**What you need to do**
Your answer must be an exact copy of the records, minus any pictures.

**Extracted material**
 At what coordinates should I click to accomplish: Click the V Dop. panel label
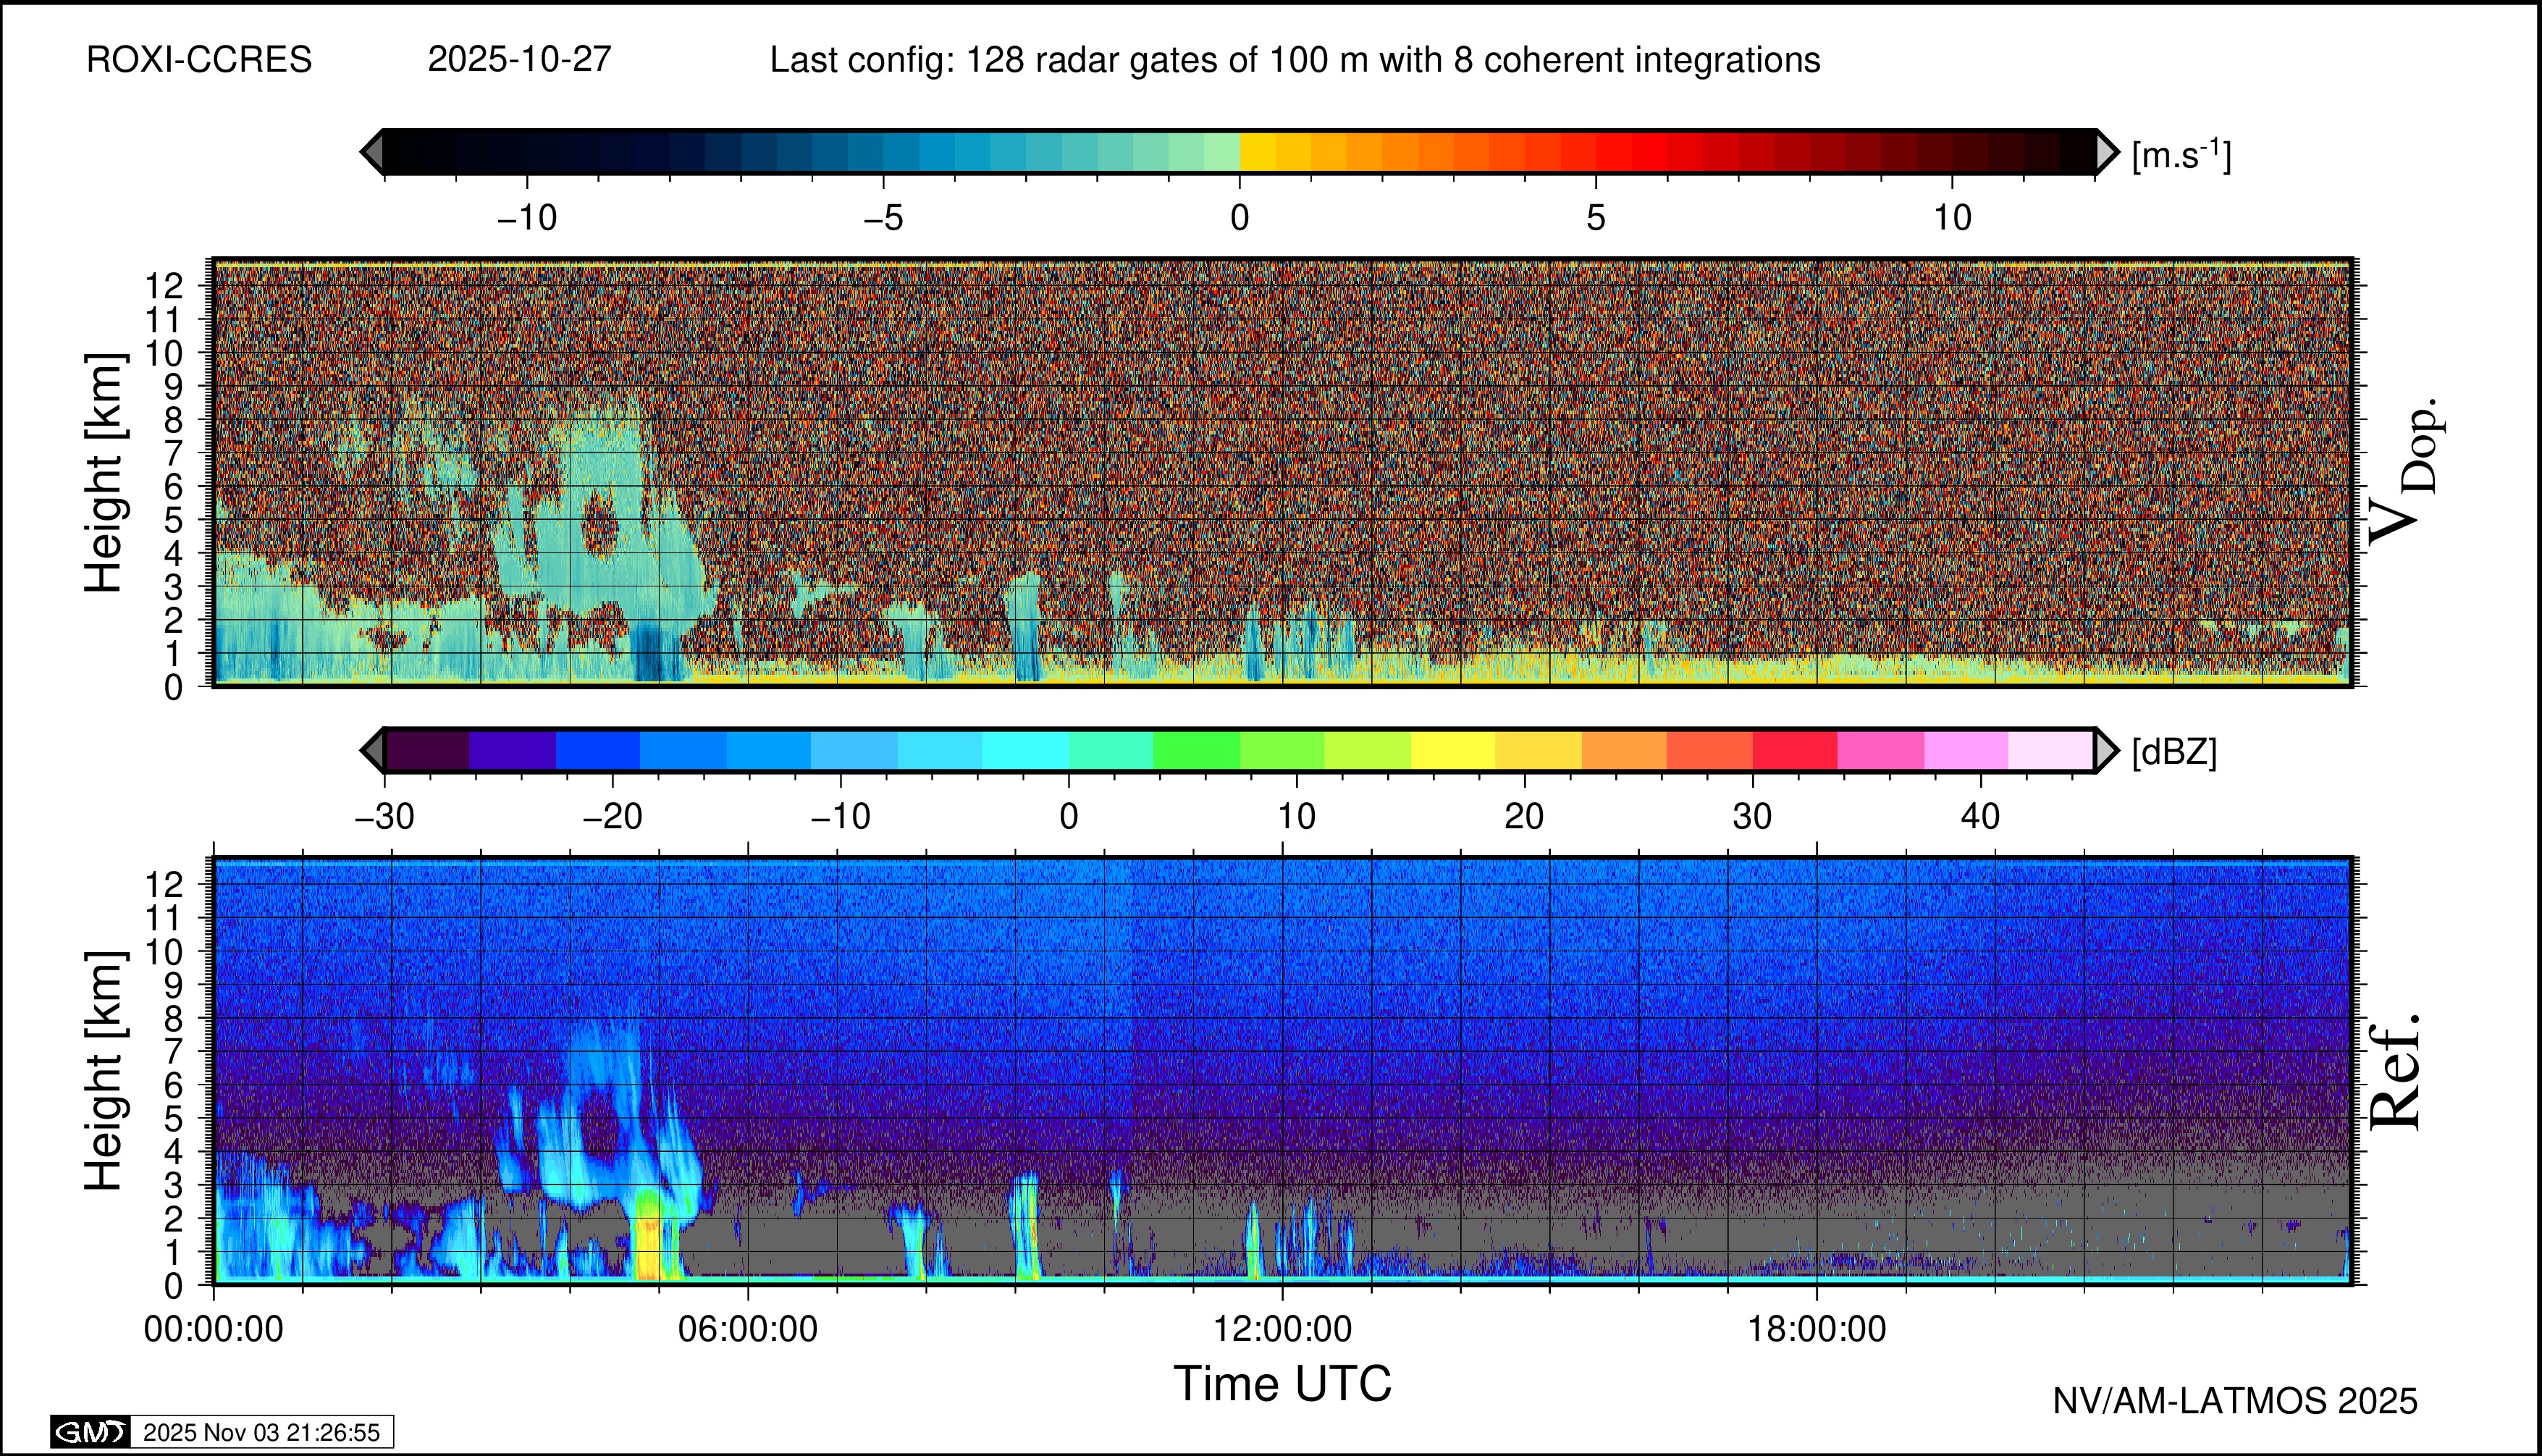pyautogui.click(x=2405, y=472)
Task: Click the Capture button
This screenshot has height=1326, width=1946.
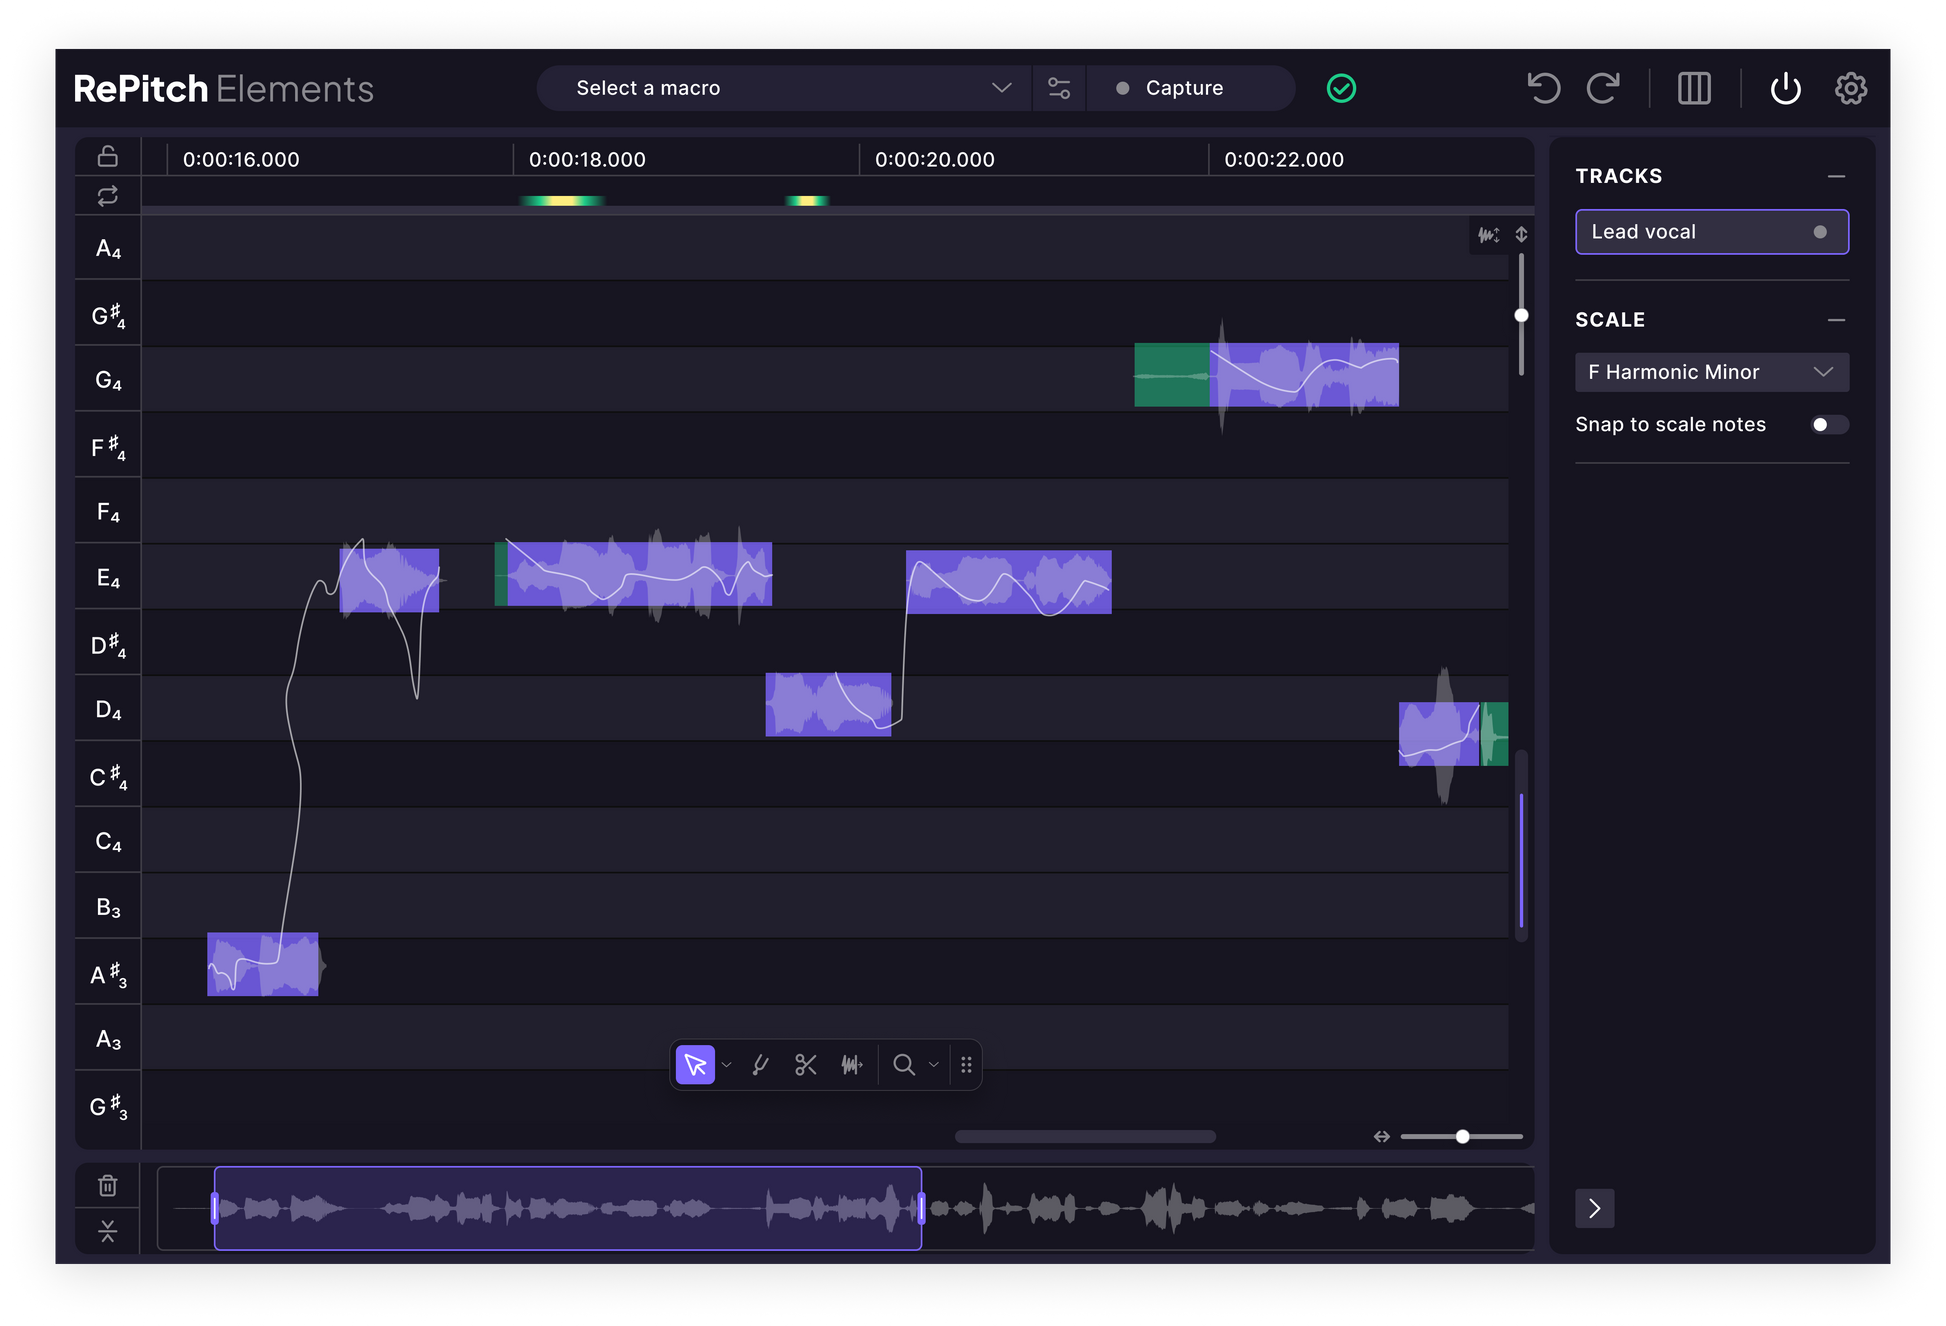Action: (1184, 88)
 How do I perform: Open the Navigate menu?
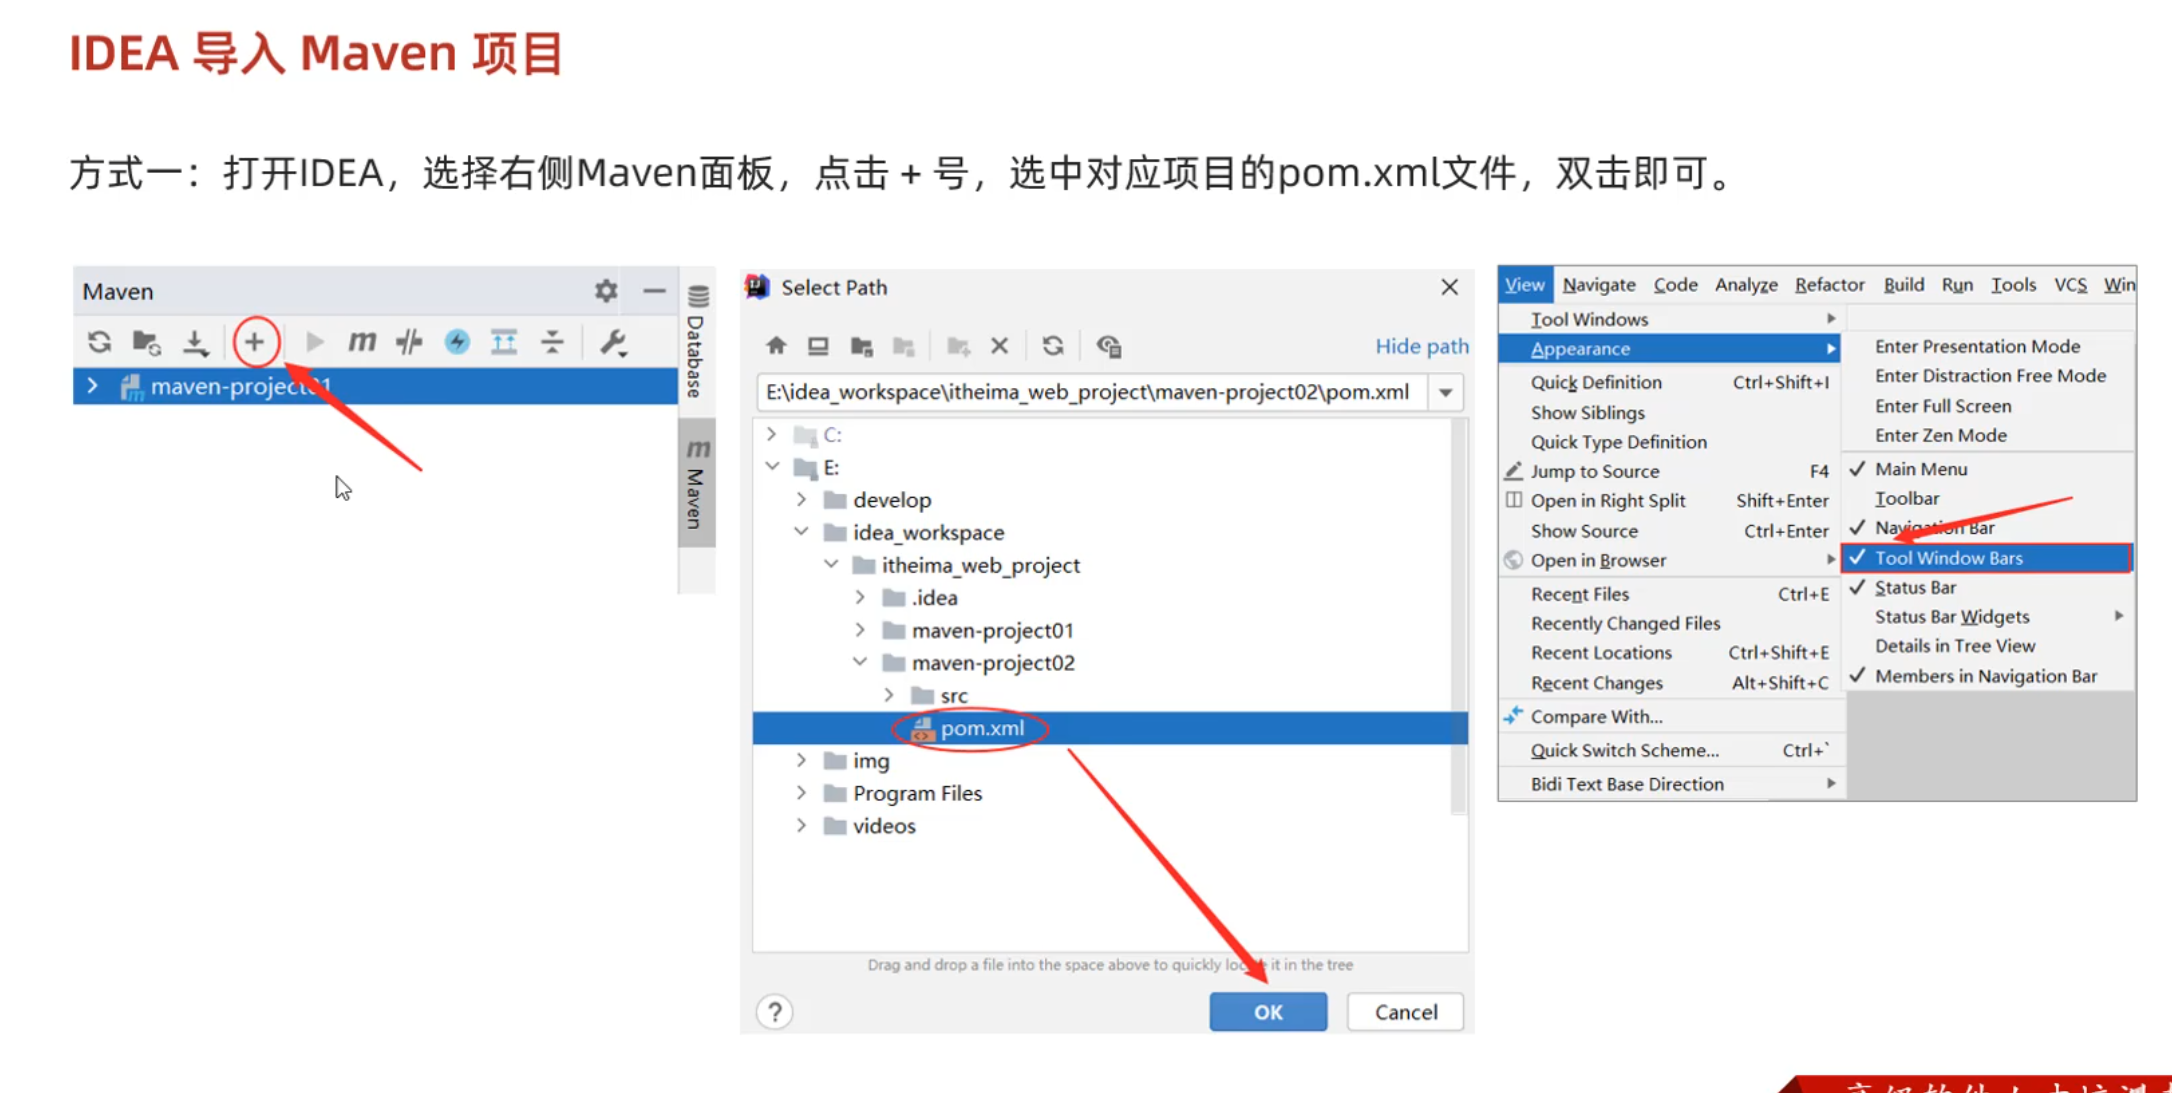coord(1598,285)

**Reply**
 At what coordinates should I click to accomplish: Click the V Dop. panel label
pyautogui.click(x=2405, y=472)
Task: Click the Capture button
This screenshot has height=1326, width=1946.
Action: (1184, 88)
 How do I perform: Open the Navigate menu?
coord(1598,285)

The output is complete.